Original Research

What leads to the subjective perception of a ‘rural area’? A qualitative study with undergraduate students and postgraduate trainees in Germany to tailor strategies against physician’s shortage


name here
Lisa Wilhelmi1
MD, Doctoral Student *

Freya Ingendae2 MD, Postgraduate Trainee

Jost Steinhaeuser3 MD, Professor of Family Medicine, Head of the Institute


1, 2, 3 Institute of Family Medicine, University Hospital Schleswig-Holstein, Campus Lübeck, Ratzeburger Allee 160, House 50, 23538 Lübeck, Schleswig-Holstein, Germany

ACCEPTED: 29 July 2018

early abstract:

Introduction: The increasing shortage of physicians, especially General Practitioners (GPs) in rural areas is an issue in most western countries. Many redistribution strategies have been utilizedin the past to counter this shortage. The physician’s perception of rural areas might be an underestimated aspect concerning the later choice of living and working environment.The aim of this study was to explore determinants influencing this subjective perception of rurality and to develop further strategies  to resolve the physician shortage in rural areas.
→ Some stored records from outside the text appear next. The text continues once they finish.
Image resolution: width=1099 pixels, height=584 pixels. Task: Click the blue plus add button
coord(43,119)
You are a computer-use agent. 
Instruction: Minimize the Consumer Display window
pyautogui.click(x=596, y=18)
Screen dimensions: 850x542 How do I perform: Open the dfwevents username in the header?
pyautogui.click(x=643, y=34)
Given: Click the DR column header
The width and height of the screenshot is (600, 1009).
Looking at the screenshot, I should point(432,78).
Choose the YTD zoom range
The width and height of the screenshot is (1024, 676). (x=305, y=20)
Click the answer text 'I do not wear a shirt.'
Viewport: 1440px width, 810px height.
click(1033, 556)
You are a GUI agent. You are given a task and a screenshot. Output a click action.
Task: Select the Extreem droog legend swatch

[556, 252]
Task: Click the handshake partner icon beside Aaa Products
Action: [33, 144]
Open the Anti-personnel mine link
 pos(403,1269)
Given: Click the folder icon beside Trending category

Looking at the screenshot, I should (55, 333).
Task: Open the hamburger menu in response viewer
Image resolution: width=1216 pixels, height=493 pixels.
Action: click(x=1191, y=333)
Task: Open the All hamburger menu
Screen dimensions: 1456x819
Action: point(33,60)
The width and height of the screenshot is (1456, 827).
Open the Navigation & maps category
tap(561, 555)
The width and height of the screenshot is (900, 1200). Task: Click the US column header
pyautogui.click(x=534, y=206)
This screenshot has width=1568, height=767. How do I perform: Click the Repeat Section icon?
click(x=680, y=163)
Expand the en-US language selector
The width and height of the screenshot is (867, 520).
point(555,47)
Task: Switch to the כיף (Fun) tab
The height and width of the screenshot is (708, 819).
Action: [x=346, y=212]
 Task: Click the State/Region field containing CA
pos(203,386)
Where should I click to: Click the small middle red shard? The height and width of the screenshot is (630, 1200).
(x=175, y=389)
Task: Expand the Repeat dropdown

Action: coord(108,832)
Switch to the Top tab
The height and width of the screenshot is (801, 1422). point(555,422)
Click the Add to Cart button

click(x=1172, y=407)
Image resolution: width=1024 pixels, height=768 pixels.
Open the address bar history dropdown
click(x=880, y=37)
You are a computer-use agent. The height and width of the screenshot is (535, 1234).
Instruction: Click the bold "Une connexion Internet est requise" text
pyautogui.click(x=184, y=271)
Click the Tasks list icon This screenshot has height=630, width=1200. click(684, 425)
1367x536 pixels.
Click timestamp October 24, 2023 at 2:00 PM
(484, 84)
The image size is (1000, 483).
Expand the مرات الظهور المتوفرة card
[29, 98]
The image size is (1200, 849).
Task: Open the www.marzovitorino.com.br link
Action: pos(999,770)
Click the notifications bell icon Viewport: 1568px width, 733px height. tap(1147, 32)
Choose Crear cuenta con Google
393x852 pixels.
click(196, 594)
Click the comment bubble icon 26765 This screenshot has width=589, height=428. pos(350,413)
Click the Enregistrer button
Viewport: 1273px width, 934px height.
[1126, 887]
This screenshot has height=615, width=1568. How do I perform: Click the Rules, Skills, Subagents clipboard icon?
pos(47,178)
Methods: A qualitative study with semi-structured interviews and focus groups (FG) consisting of medical students and post graduate trainees in Germany were conducted. The interviews and FG were recorded, transcribed and evaluated both deductively and inductively by two independent researchers using qualitative content-analysis.

Results: Participants were on average 28 years old (16 medical students and 17 post graduate trainees), 24 were women, nine men. The perception of rurality was strongly influenced by a personal connection (e.g. family background or personal experiences), which resulted in positive and/or negative associations with rural life and was also a decisive factor for the decision to live in rural areas. Without  any kind of personal connection, the idea of working there was unlikely. Depending on the ones phase of life (e.g. before/during family planning), different factors were relevant, such as cultural offers, diversity, accessibility and quality of educational structures (kindergarten/school). Prejudices and a negative image of family medicine deter students from choosing a career as a GP. Whereas postgraduate trainees didn’t  feel adequately prepared to be fully competent to practice as a GP outside a metropolitan area.

Conclusions: Strategies must be developed to raise awareness and create a personal connection to rural areas during under- and postgraduate medical training. Attention should be placed on highlighting the familyfriendliness (child care, schools), the attractiveness of working conditions and on the improvement of deficiencies in local infrastructure (internet/traffic connection). Additionally, there is a need to strengthen the national standardized and structured post graduate training as well as collegial exchange and the possibility to work in a group practice or as an employee in rural areas.